(What is being asked)
Print the rows below exactly, from the line containing "Click the 2473 lot trade at 14:56" through the end of the rows, inclusive.

+++ Data in this exercise

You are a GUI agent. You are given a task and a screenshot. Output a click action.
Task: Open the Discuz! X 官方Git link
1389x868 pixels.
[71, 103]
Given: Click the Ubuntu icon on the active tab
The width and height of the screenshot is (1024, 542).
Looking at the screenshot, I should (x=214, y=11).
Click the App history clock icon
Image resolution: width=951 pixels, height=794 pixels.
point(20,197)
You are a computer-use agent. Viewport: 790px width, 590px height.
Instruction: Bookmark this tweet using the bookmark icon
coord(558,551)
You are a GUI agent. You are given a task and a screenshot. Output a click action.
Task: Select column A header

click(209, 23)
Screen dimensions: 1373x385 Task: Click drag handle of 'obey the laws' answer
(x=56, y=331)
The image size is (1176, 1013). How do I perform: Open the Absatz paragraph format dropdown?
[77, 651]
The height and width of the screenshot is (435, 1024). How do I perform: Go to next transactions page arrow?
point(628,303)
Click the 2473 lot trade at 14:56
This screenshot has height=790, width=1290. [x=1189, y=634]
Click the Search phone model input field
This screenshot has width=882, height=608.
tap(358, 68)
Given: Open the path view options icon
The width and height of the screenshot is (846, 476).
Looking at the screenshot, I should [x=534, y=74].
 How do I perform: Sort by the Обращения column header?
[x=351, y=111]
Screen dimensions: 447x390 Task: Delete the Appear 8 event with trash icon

++++++

(Solution to this task)
Click the 2473 lot trade at 14:56
This screenshot has height=790, width=1290. [x=1189, y=634]
Click the Search phone model input field
This screenshot has width=882, height=608.
tap(358, 68)
Given: Open the path view options icon
The width and height of the screenshot is (846, 476).
Looking at the screenshot, I should [x=534, y=74].
 How do I perform: Sort by the Обращения column header?
[x=351, y=111]
Screen dimensions: 447x390 Task: Delete the Appear 8 event with trash icon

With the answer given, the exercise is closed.